- **SOURCE PASSAGE**
··········

- Electronic health record (EHR) alerts play an important role in patient safety by notifying providers of potentially dangerous and hazardous clinical events, including inappropriate prescribing and medication administration errors.
However, these notifications can also be the source of physician frustration, causing more clinical harm than good. Providers are often bombarded with unnecessary and inconsequential alerts that lead to overrides, alarm fatigue, and potential patient harm.
At St. Jude Children’s Research Hospital, a team of researchers recently set out to optimize EHR alerts and reduce fatigue among clinicians.
“St. Jude was relatively early in adopting the EHR and computerized physician order entry (CPOE),” James Hoffman, PharmD, MS, Chief Patient Safety Officer at St. Jude, told HealthITAnalytics.com.
“We knew alert fatigue was an issue, so when we finished CPOE for medications in May 2010, we did a lot to try to manage that. But around 2013, we started seeing an increase in fatigue, and we started to hear more concerns about excess alerts. So even though we had worked on it early on, we realized it was still a challenge that we had to manage.”
To minimize the potential for alarm fatigue, the team analyzed the organization’s alert data. Researchers found that the most common interruptive alerts were drug-drug interaction (DDI) notifications designed to notify providers when prescribed medications may lead to contraindication.
The group observed that in some instances, clinicians were receiving a constant stream of DDI alerts, many of which weren’t applicable to pediatric care.
Researchers used three different methods to review and modify DDI alerts, such as forming a multidisciplinary alert advisory group which met consistently over the study period to review and improve alert refinements. Group members included physicians, pharmacists, nurse practitioners, and other EHR users across the hospital.
“The three methods were really important because they created some synergy,” Hoffman said.
“The advisory group gave us a broader perspective and allowed us to gather different people’s expertise. We as a team could have just looked at all the data, but if we did that, we wouldn’t have gotten as much input.”
The team also conducted in-person and email surveys with providers who had encountered interruptive DDI notifications.
“The surveys were helpful because we really got to understand clinicians' experiences with the alerts,” Hoffman said.

··········

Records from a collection
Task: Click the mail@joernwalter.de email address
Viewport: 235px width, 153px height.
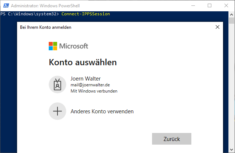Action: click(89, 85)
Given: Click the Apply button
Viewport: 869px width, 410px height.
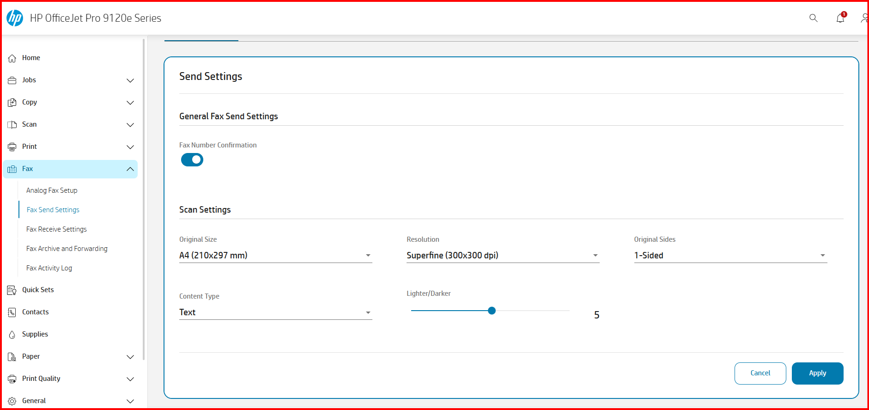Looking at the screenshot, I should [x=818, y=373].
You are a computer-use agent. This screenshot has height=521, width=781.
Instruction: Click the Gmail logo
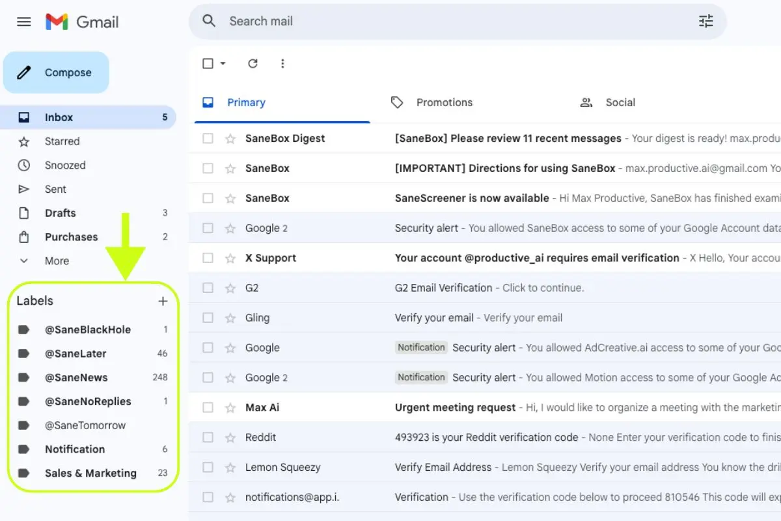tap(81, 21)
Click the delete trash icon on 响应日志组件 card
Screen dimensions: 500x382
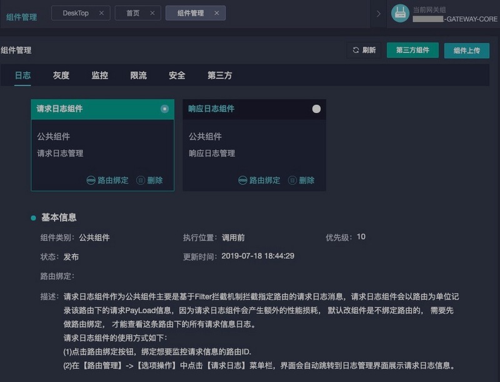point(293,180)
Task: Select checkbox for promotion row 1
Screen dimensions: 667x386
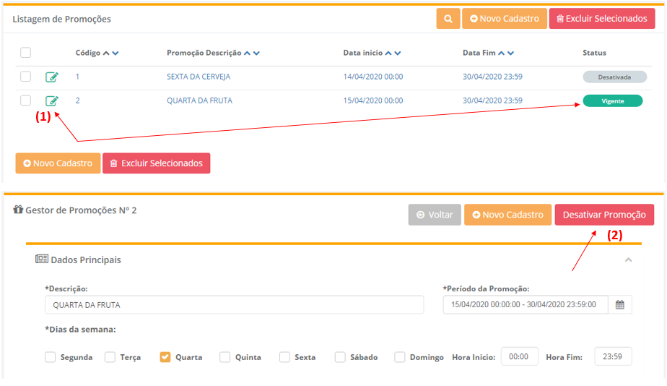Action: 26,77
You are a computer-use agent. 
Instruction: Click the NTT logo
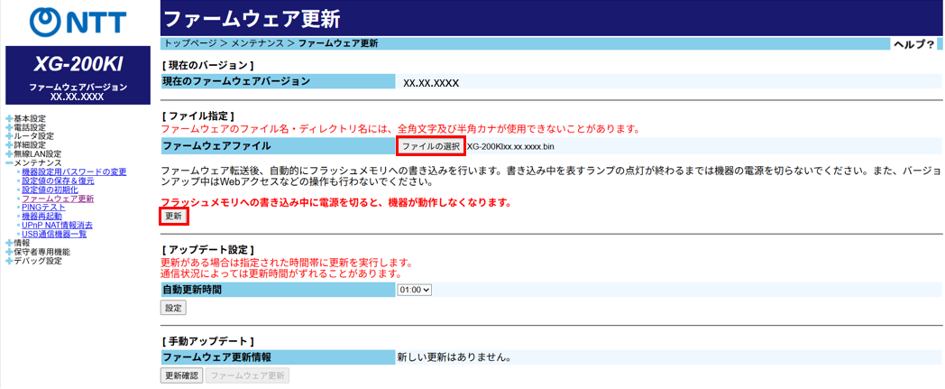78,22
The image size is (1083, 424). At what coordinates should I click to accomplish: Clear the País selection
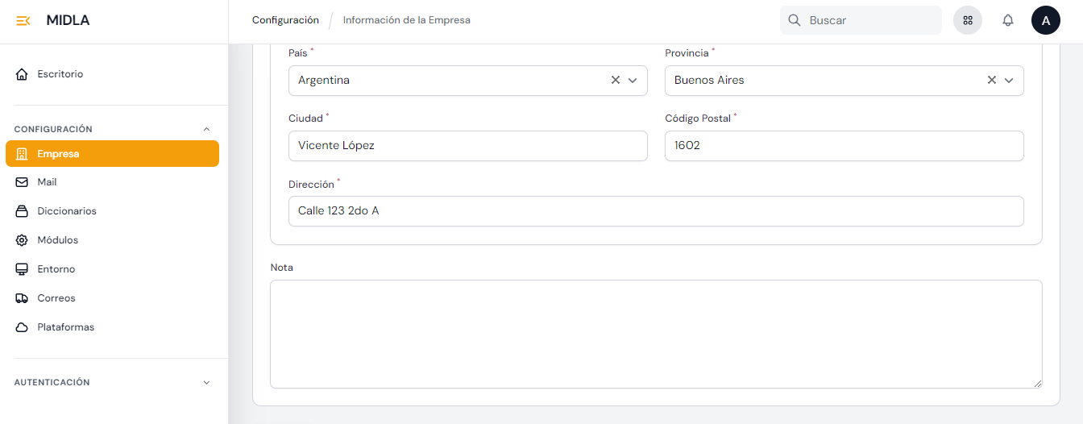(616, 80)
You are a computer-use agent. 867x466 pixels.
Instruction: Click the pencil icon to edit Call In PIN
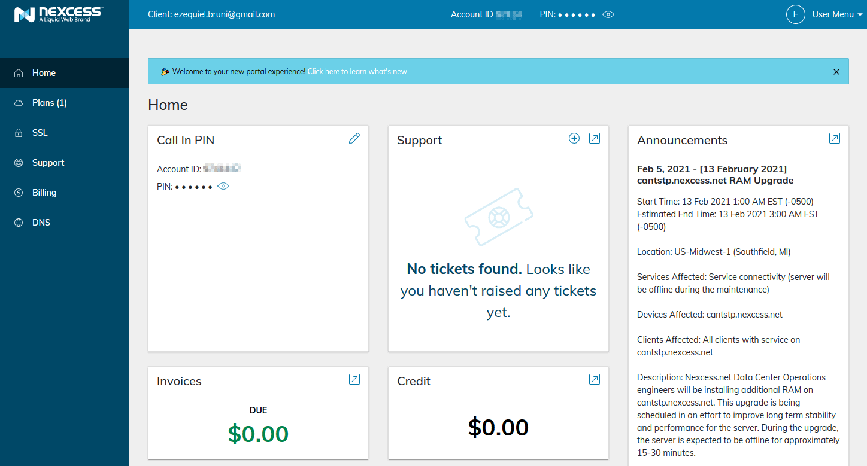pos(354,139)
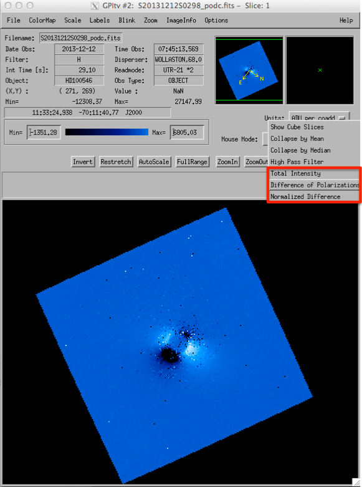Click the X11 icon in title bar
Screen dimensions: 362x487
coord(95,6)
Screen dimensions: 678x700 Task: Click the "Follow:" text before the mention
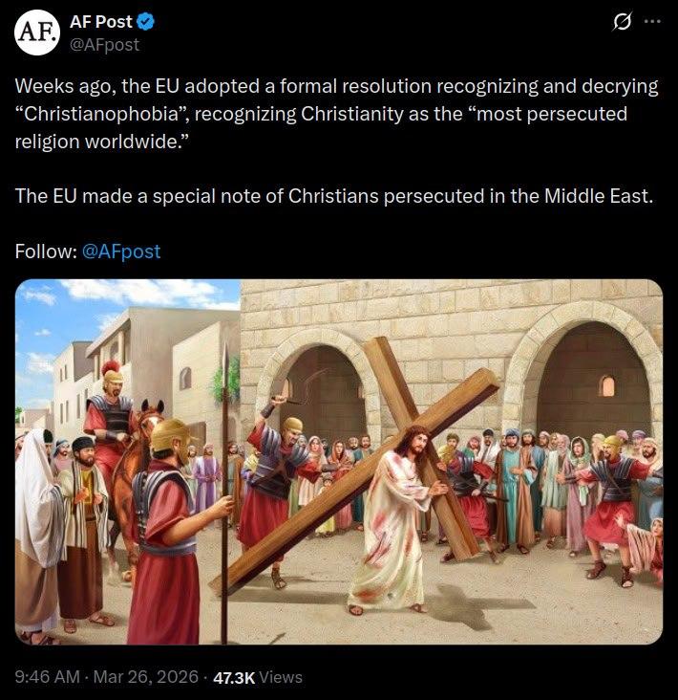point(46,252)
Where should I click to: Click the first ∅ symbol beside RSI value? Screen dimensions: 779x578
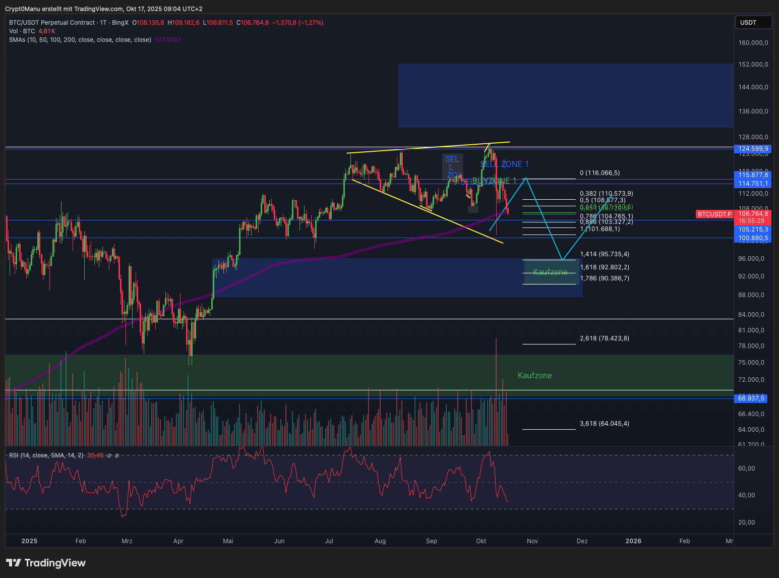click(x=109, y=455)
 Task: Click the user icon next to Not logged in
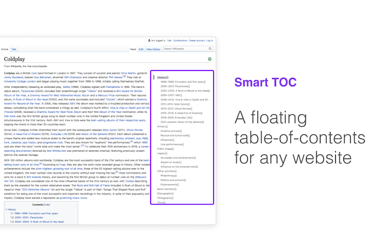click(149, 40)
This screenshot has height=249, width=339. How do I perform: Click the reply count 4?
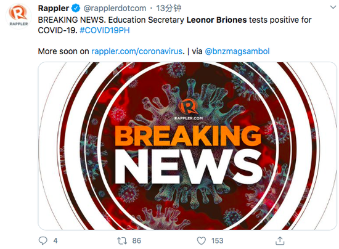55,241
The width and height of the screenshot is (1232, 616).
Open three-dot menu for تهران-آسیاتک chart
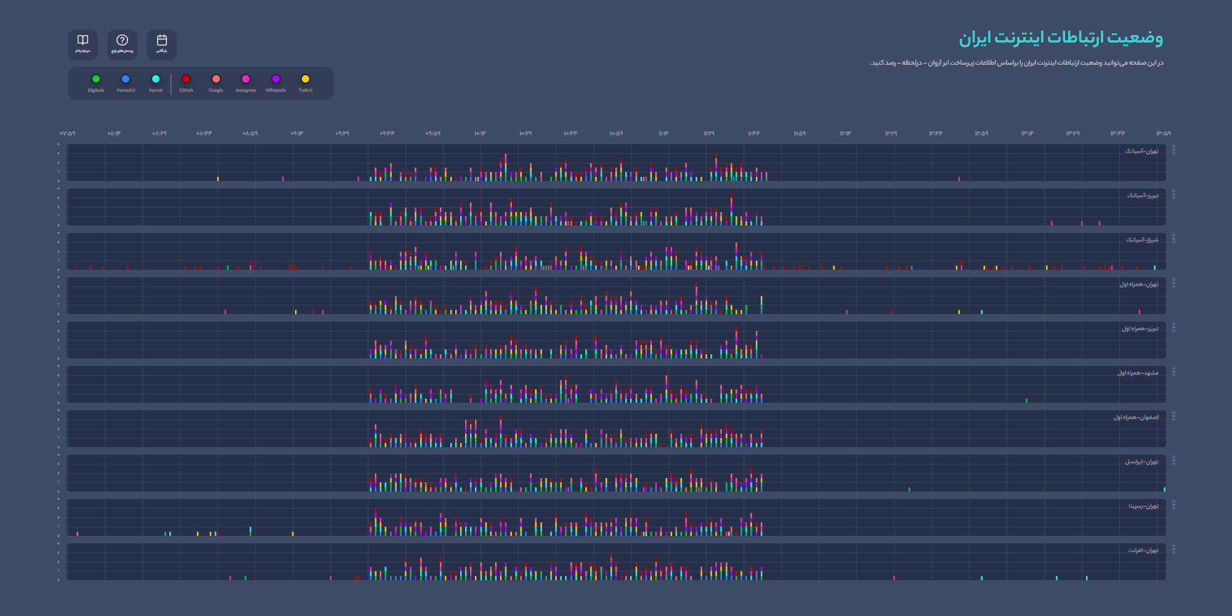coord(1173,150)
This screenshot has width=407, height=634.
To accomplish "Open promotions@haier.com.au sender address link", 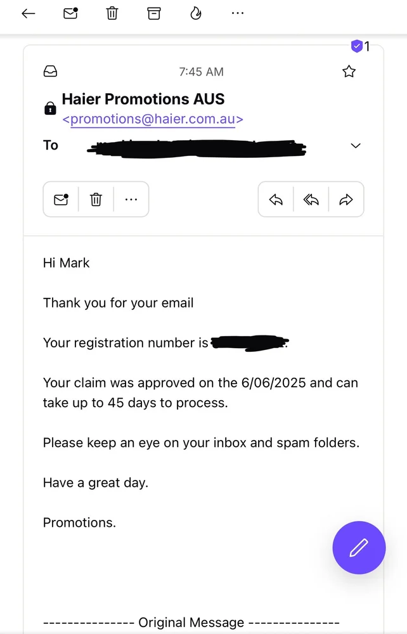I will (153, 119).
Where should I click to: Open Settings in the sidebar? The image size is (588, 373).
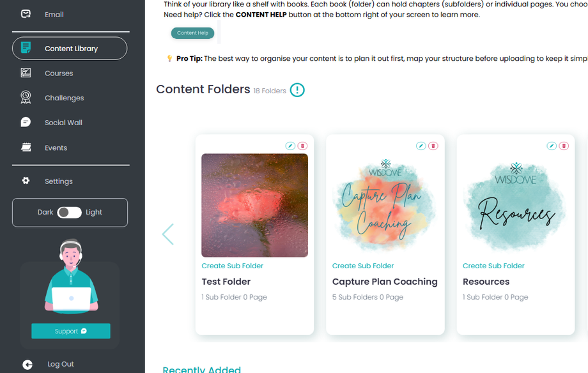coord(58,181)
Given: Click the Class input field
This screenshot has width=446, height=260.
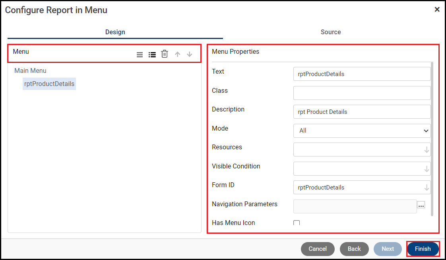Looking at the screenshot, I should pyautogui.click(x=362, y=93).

··········

Reproduce word for word the part of the article on EHR alert fatigue that opens with the words containing "However, these notifications" and closes with "fatigue among clinicians.".

- **WRITTEN SOLUTION**
However, these notifications can also be the source of physician frustration, causing more clinical harm than good. Providers are often bombarded with unnecessary and inconsequential alerts that lead to overrides, alarm fatigue, and potential patient harm.
At St. Jude Children’s Research Hospital, a team of researchers recently set out to optimize EHR alerts and reduce fatigue among clinicians.